Bitcoin Forum

This morning as you might be aware the OpenSSL bug called Heartbeat was announced. Here is my and others experience with HSBC, Barclays and Nationwide.

HSBC

I called HSBC, this my personal bank. They seemed to pretend like they knew what I was talking about. I asked to be transferred to some security report line or be given an email. HSBC informed me that everything is fine and as far as they were aware, I had nothing to worry about. I knew that they probably weren't lying considering how long I was on the line. Plus their site and mobile apps don't seem to be running on OpenSSl so I trusted them (Yes, I trusted a Bank.)

Barclays

My parents are on Barclays and use their internet service but I was also more personally invested in this. As many of you, I use the application called pingit. According to this page, http://www.barclays.co.uk/Mobile/BarclaysPingitSoftwaretermsandconditions/P1242607867693 the app uses OpenSSl. Due this being a mobile application it's hard to find out if Heartbleed is being used.

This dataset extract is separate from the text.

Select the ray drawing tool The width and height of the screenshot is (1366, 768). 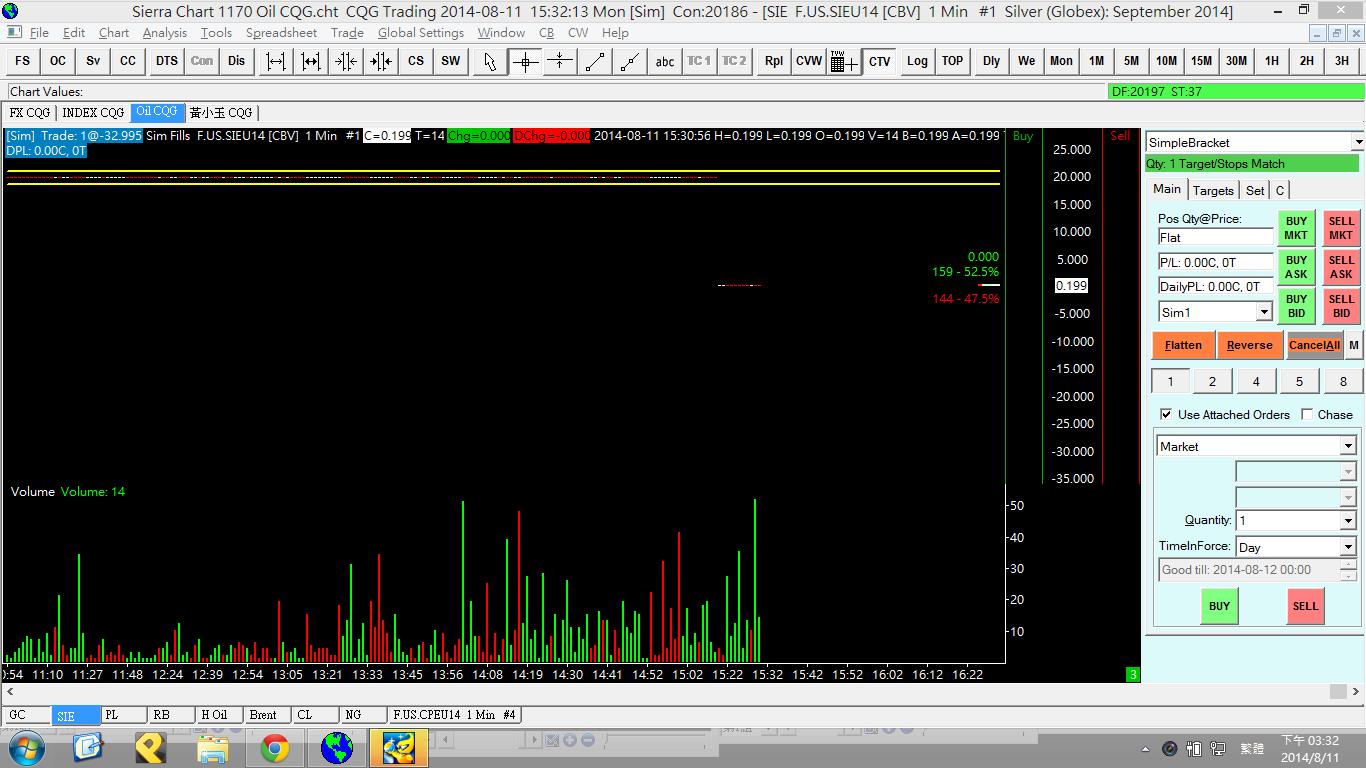630,61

I decided to call them so I can report the possible vulnerability. My experience can be summed up in three points.  

• 1) They have no security report line or email
• 2) Customer service didn't seem to care
• 3) Even calling head office and reporting the issue they were unable to transfer me to a security team or didn't seem to be worried

After 40mins and 5GBP spent on calls later, I was told the internet fraud email. This a internet fraud prevention email not a security report bug email.  Either way, I wrote to them:


This turned out no results and I still haven't received an email back. I assumed that this was useless and tried to reach them on twitter. That also turned out no reply.

Nationwide

This not my personal experience and I only know small details of the experience. I was in talks with someone on twitter about this problem, their bank is Nationwide. They were unable to got any results.


Conclusion

I find it amusing how every single Bitcoin exchange has dedicated security emails and even phone lines but massive Banks such as HSBC and Barclays don't. It might be amusing for now but in the long term this a serious problem that has to be addressed.

Banks are like MtGox  :)

Probably the best analogy for my experience, I'v heard so far.

Don't waste your time reporting to them, the only thing you should be ready for, is that if you lose money be ready to sue the heck out of them since it's their fault for not being as secure as they claim to be

I had pretty much the exact same experience with Barclays, tried twitter and they completely ignored me.

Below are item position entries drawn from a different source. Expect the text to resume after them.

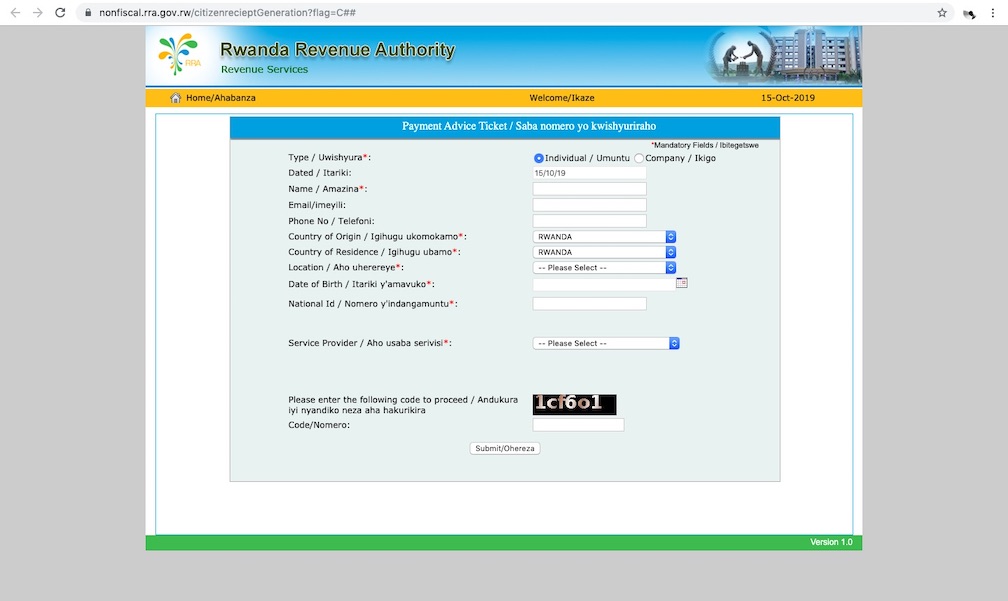Click the captcha code image 1cf6o1
This screenshot has width=1008, height=601.
tap(575, 404)
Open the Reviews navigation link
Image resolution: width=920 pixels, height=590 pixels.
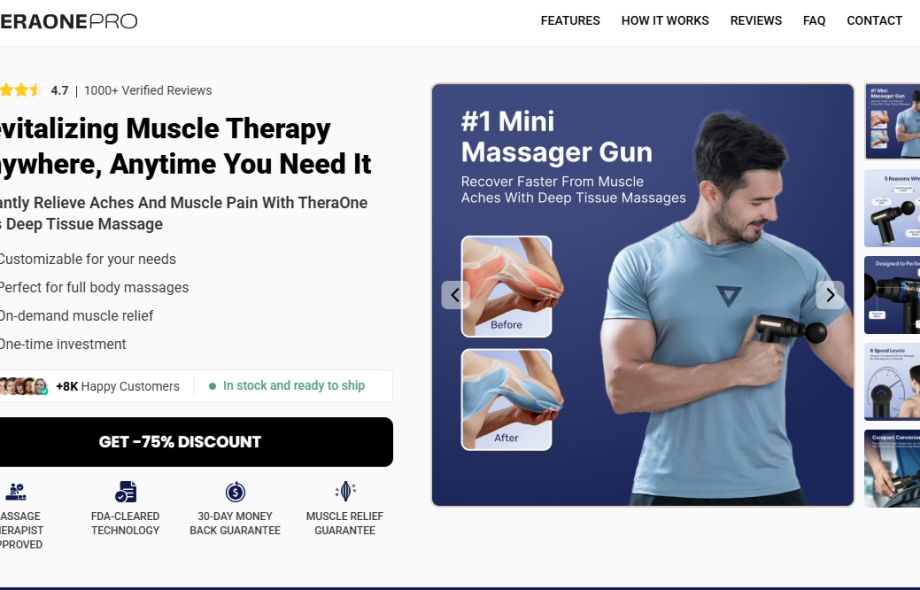pos(756,21)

If you're serious about this, it may be a good idea to report it to someone in government so they can have an excuse to go yell and lecture the banks, not much but it would get attention, you could even show the responses of the banks.

Nah it's just a waste of time in my opinion. No one in the government is interested in minor problems of some random guy.

Plus let's be honest at the end of the day we all know who pays their bills.

Indeed. It's futile. :)

If you lose money due to fraud ot security problems on their end they'll give you it back. Can't say the same for bitcoins though.

That's true but it also takes time plus there really isn't an excuse for not having security emails. Another thing you have to consider is that Banks also store your details and most have scans of your passport so security vulnerabilities could lead to identity fraud which is a serious problem.

No bank I've ever banked with has held any photo ID, but identity fraud is always an issue with any place you give your details.

The blockchain in principale is safe, and you use your wallet on your indiscretion, You might be refering to exchanges but that's a regulation problem.